▸ **Exercise brief**
Your task is to transcribe all the entries exactly, excluding pictures.

[Dataset entries]
- Opening Delimiter -
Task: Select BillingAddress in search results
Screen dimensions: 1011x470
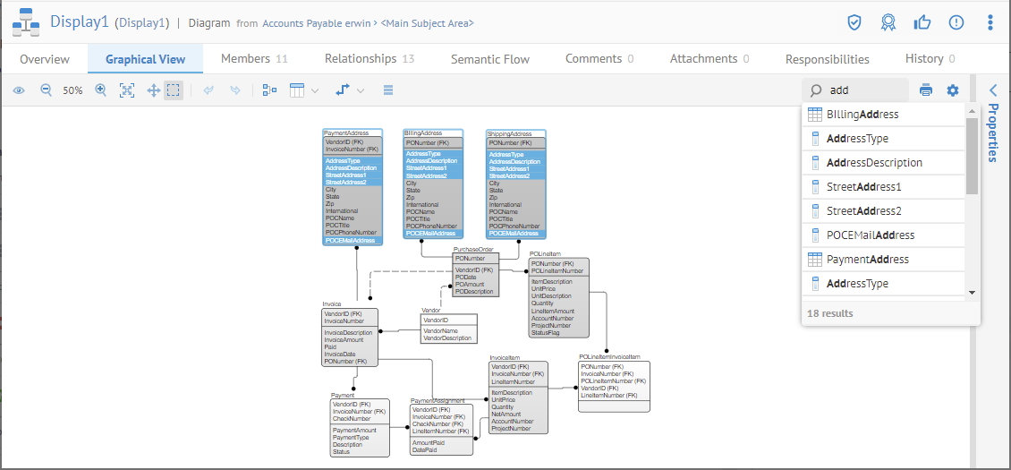Action: pyautogui.click(x=862, y=115)
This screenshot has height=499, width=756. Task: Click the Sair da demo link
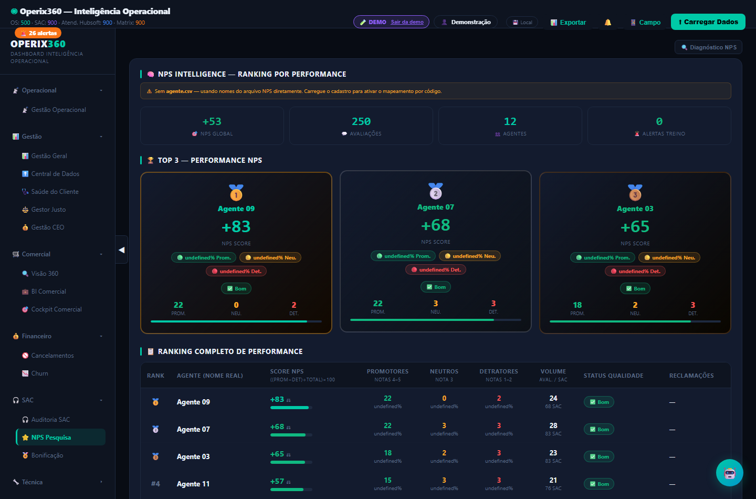click(x=407, y=22)
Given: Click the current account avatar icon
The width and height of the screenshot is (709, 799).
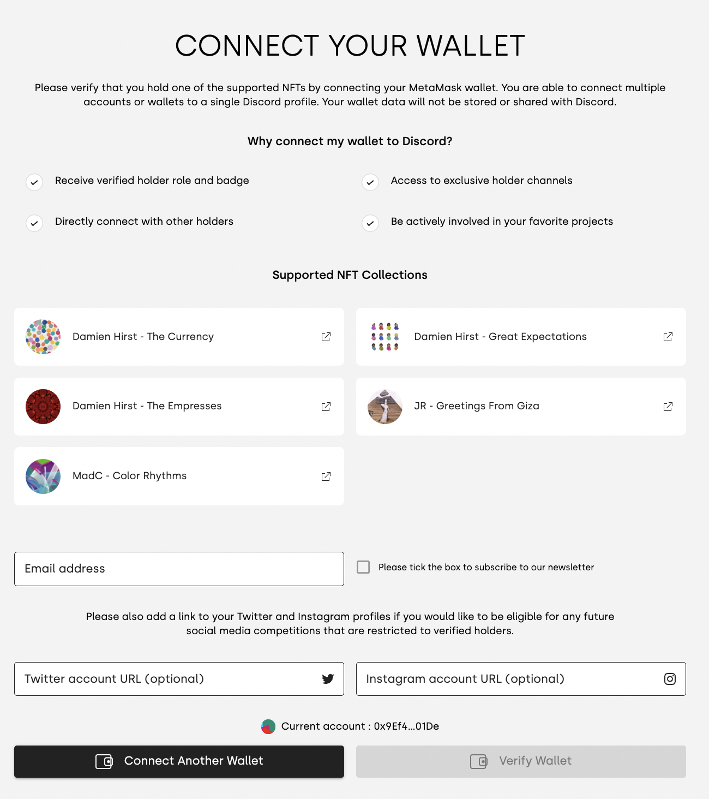Looking at the screenshot, I should 268,726.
- Closing Delimiter -
▸ **Answer below**
Task: Select BillingAddress in search results
Screen dimensions: 1011x470
Action: pyautogui.click(x=862, y=115)
This screenshot has height=499, width=756. Task: Click the Sair da demo link
click(x=407, y=22)
Given: Click the current account avatar icon
The width and height of the screenshot is (709, 799).
Looking at the screenshot, I should 268,726.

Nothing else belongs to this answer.